Exercise data START
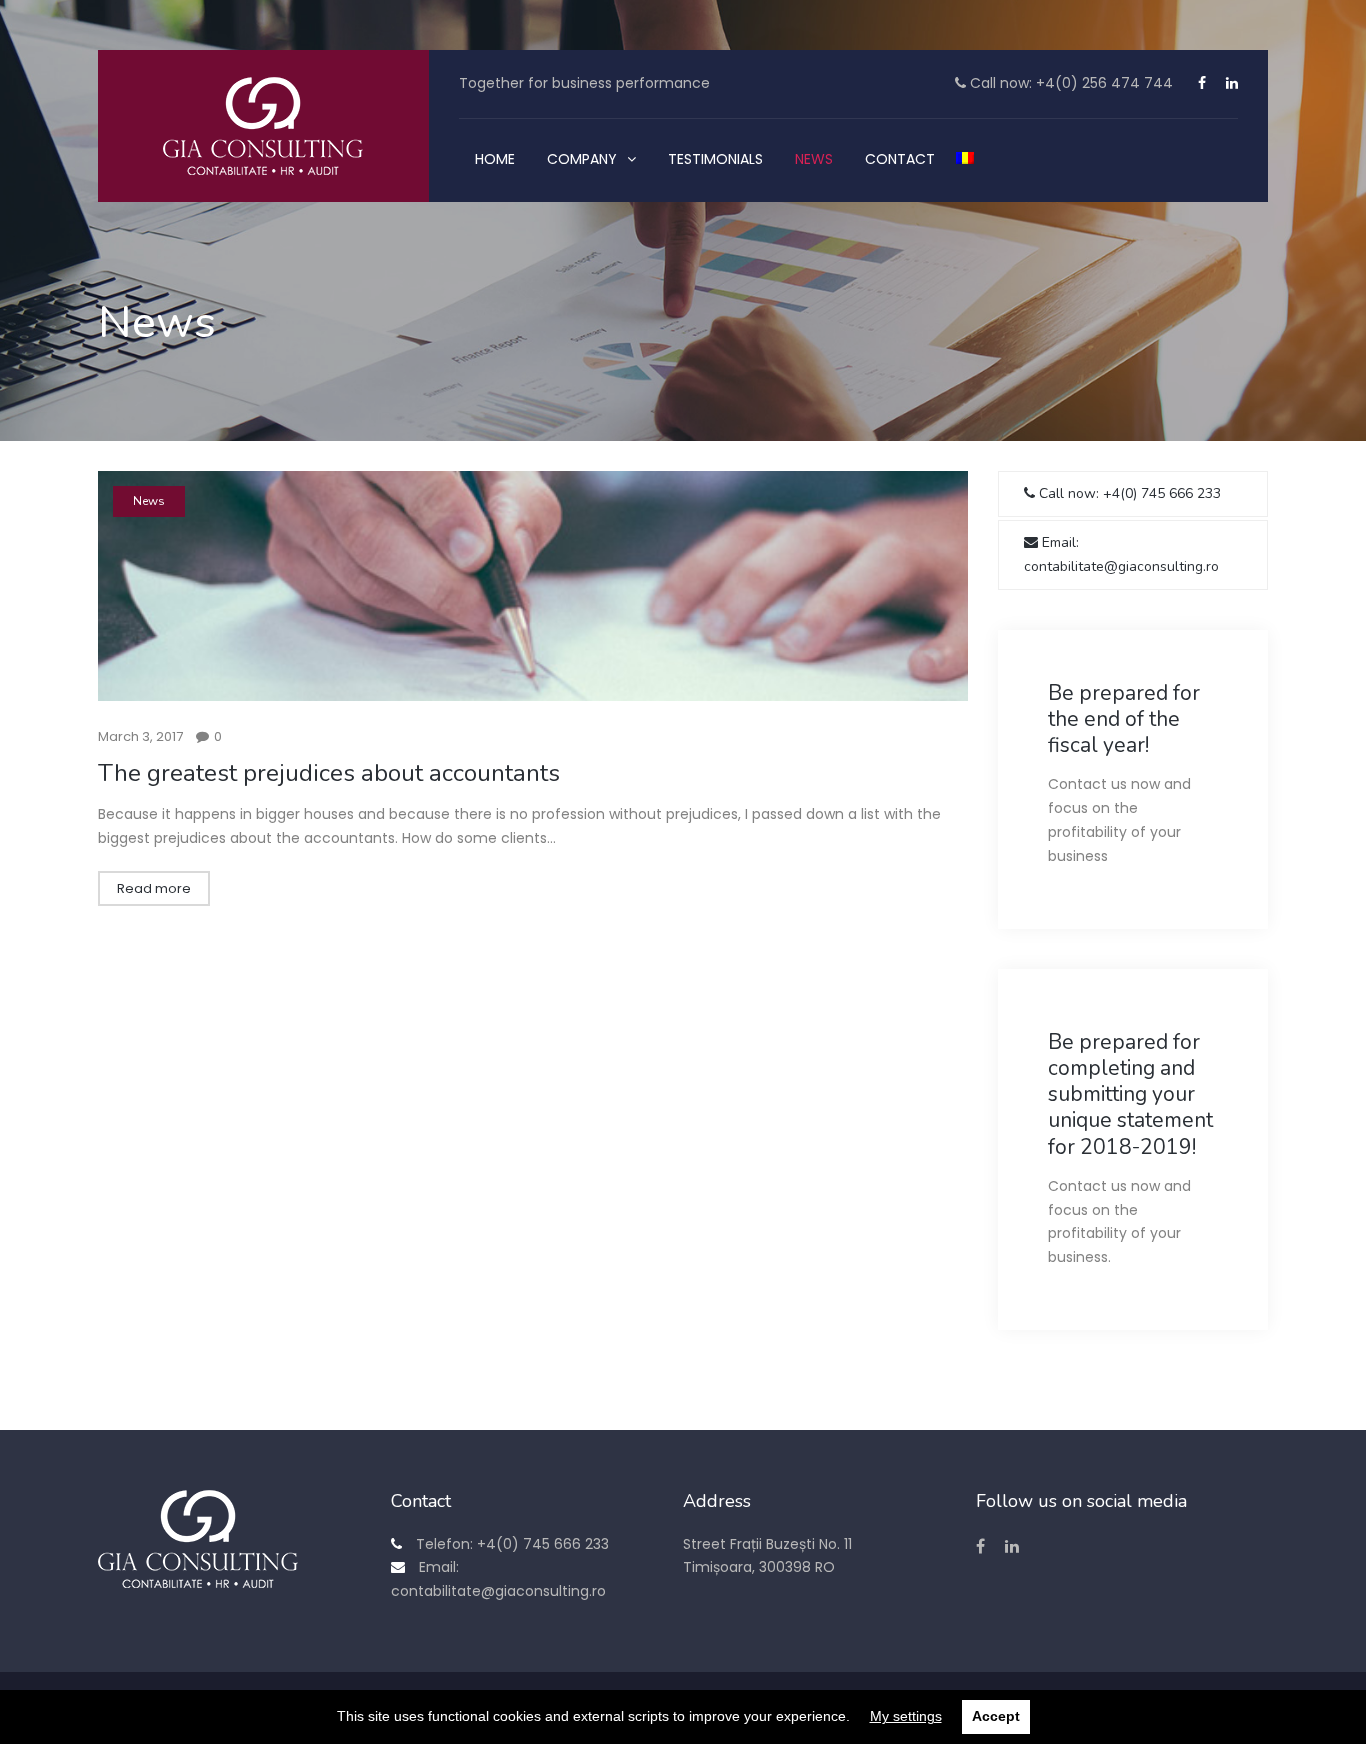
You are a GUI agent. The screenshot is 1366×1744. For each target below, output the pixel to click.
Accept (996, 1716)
Exercise data END
Exercise data START
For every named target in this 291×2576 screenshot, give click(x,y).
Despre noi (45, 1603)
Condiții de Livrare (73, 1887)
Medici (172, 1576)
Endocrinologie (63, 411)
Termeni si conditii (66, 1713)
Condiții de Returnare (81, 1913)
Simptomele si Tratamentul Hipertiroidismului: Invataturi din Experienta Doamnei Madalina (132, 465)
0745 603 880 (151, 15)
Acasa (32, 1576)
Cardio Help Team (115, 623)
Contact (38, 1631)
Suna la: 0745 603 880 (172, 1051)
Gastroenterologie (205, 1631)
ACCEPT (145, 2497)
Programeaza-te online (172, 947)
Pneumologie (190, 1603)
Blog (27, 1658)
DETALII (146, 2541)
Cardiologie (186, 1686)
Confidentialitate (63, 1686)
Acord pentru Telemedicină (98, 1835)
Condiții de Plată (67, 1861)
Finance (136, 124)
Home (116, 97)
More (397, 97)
Exercise data END
- Directions: Everything from the line with "You are a GUI" through the line with "Accept (996, 1716)" in the listing above must be retyped exactly, with nothing added.

- Exercise result:
You are a GUI agent. The screenshot is 1366×1744. For each target below, output the pixel to click.
Accept (996, 1716)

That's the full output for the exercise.